Massimo Bottura (1962 – vivente), cuoco italiano.

Citazioni di Massimo Bottura[modifica]

  • L'avanguardia si fa solo se si ha padronanza della tradizione e delle basi classiche. Al centro di tutto c'è il prodotto, la religione dell'ingrediente. Da considerare sacro come si faceva in passato quando il cibo scarseggiava, ma da valorizzare come le tecniche moderne consentono.[1]

Da Bottura: L'importante non è partecipare

Intervista di Paola Jacobbi, Vanityfair.it, 23 giugno 2016.

  • Accorsi lo conosco e mi piace tanto anche come persona. Speriamo che sappia recitare in inglese.
  • A me quello che fa incazzare nel calcio è che i giocatori non abbiano attaccamento alla maglia.
  • È la cucina che ha scelto me. Mi ha aperto una porta e io ci sono entrato. In quel momento sentivo l’urgenza di togliermi di dosso una tristezza che sembrava invincibile.
  • Mi fanno ridere quelli che "ah, io non leggo le recensioni, ah a me le stelle non interessano". Bugiardi! Io le so a memoria le mie medaglie.

Food for change[modifica]

  • Sono uno chef italiano, nato e cresciuto a Modena. I profumi e i sapori della mia terra fanno di me ciò che sono: nelle vene mi scorre aceto balsamico e le mie ossa sono di Parmigiano Reggiano. (p. 5)
  • Riscriviamo i nostri ricordi e cerchiamo nuovi modi per renderli accessibili anche a chi magari non condivide gli stessi sapori d'infanzia. È proprio questa distanza che ci permette di mantenere vive le tradizioni e di non lasciare che si trasformino in cliché o materiale da museo. Il nostro lavoro richiede una notevole comprensione e una profonda conoscenza del passato, perché solo così possiamo osservarlo con spirito critico. Se vogliamo che le nostre tradizioni abbiano la possibilità di sopravvivere dobbiamo trovare il modo migliore per esprimerle, portando al futuro quanto di meglio offre il passato. (p. 7)

Voci
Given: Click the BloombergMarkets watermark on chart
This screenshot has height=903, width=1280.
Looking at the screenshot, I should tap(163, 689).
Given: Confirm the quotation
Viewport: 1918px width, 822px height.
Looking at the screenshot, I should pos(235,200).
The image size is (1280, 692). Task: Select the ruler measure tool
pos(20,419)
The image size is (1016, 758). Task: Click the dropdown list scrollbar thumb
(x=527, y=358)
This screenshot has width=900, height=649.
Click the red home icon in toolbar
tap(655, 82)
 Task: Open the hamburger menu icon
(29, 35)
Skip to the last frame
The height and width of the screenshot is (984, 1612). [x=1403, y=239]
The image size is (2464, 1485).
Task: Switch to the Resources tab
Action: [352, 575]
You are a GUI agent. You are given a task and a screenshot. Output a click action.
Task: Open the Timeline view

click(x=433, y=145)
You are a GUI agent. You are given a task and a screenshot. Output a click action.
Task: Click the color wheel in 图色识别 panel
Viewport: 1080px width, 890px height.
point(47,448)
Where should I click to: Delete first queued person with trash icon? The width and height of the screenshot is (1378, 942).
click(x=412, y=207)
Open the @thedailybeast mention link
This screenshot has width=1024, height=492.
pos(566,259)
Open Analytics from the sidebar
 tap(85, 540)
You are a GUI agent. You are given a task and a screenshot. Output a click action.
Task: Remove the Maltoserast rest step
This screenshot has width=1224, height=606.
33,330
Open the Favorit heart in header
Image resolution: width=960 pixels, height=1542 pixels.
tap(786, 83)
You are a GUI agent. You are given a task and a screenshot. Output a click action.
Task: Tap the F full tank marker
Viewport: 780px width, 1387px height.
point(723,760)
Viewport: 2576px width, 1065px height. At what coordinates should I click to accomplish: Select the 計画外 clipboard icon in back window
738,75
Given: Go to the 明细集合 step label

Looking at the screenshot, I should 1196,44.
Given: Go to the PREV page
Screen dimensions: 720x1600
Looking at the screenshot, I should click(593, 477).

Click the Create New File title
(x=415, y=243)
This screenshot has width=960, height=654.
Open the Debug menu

Esercizi da svolgere
1) Riporta la parte del brano su Massimo Bottura da "Food for change[modifica]" fino a "passato. (p. 7)" compreso.
2) Trascrivi soltanto le righe delle voci dalla riga con "Skip to the last frame" fino alla riga con "tap(85, 540)", quest'ultima inclusa.

Soluzioni degli esercizi
1)
Food for change[modifica]

  • Sono uno chef italiano, nato e cresciuto a Modena. I profumi e i sapori della mia terra fanno di me ciò che sono: nelle vene mi scorre aceto balsamico e le mie ossa sono di Parmigiano Reggiano. (p. 5)
  • Riscriviamo i nostri ricordi e cerchiamo nuovi modi per renderli accessibili anche a chi magari non condivide gli stessi sapori d'infanzia. È proprio questa distanza che ci permette di mantenere vive le tradizioni e di non lasciare che si trasformino in cliché o materiale da museo. Il nostro lavoro richiede una notevole comprensione e una profonda conoscenza del passato, perché solo così possiamo osservarlo con spirito critico. Se vogliamo che le nostre tradizioni abbiano la possibilità di sopravvivere dobbiamo trovare il modo migliore per esprimerle, portando al futuro quanto di meglio offre il passato. (p. 7)

2)
Skip to the last frame
The height and width of the screenshot is (984, 1612). [x=1403, y=239]
The image size is (2464, 1485).
Task: Switch to the Resources tab
Action: [352, 575]
You are a GUI agent. You are given a task and a screenshot. Output a click action.
Task: Open the Timeline view

click(x=433, y=145)
You are a GUI agent. You are given a task and a screenshot. Output a click action.
Task: Click the color wheel in 图色识别 panel
Viewport: 1080px width, 890px height.
point(47,448)
Where should I click to: Delete first queued person with trash icon? The width and height of the screenshot is (1378, 942).
click(x=412, y=207)
Open the @thedailybeast mention link
This screenshot has width=1024, height=492.
pos(566,259)
Open Analytics from the sidebar
 tap(85, 540)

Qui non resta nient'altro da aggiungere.